§ **What you have to do**: Copy these records word for word, keeping every line as it is.

§ **Given records**:
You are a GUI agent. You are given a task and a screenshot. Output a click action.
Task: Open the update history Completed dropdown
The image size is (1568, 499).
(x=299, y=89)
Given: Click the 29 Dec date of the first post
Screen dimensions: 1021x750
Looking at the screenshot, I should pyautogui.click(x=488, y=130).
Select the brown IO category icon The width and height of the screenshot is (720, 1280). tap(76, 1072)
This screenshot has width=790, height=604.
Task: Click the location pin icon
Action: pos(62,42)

§ **Result below**:
You are a GUI agent. You are given a task and a screenshot. Output a click action.
Task: Open the update history Completed dropdown
The image size is (1568, 499).
(x=299, y=89)
Given: Click the 29 Dec date of the first post
Screen dimensions: 1021x750
Looking at the screenshot, I should pyautogui.click(x=488, y=130).
Select the brown IO category icon The width and height of the screenshot is (720, 1280). tap(76, 1072)
This screenshot has width=790, height=604.
Task: Click the location pin icon
Action: pos(62,42)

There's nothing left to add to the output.